### Problem to solve
Please copy the data below word for word, leaving out the pictures.

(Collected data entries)
------------------------------------
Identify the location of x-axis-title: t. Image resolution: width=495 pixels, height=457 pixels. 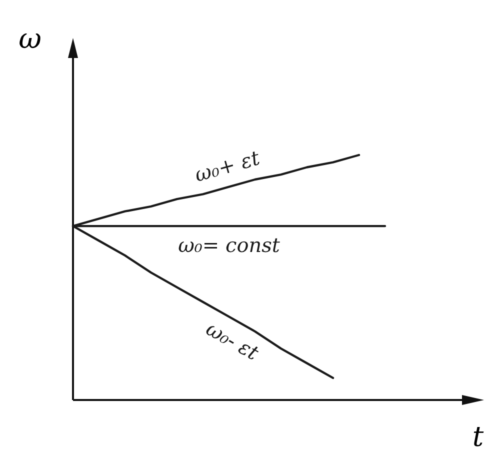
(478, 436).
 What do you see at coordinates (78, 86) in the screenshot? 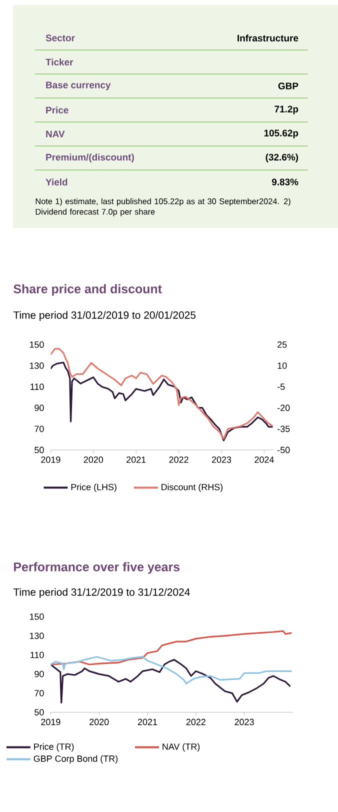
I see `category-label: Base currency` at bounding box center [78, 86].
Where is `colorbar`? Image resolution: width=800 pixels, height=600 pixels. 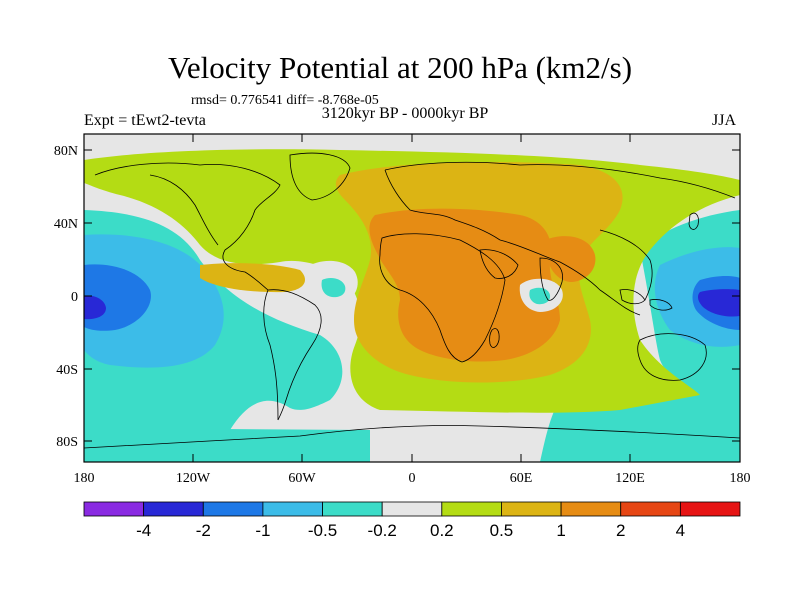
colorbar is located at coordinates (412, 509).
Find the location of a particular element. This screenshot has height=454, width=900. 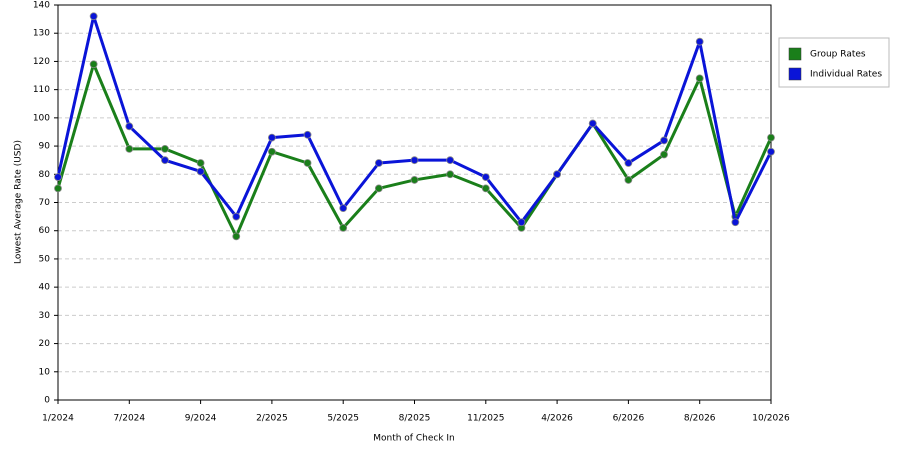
------------------------------------
### Solution below
Identify the location of x-axis-title: t. Image resolution: width=495 pixels, height=457 pixels. 
(478, 436).
 What do you see at coordinates (78, 86) in the screenshot? 
I see `category-label: Base currency` at bounding box center [78, 86].
Where is `colorbar`? Image resolution: width=800 pixels, height=600 pixels. 
colorbar is located at coordinates (412, 509).
Find the location of a particular element. This screenshot has height=454, width=900. 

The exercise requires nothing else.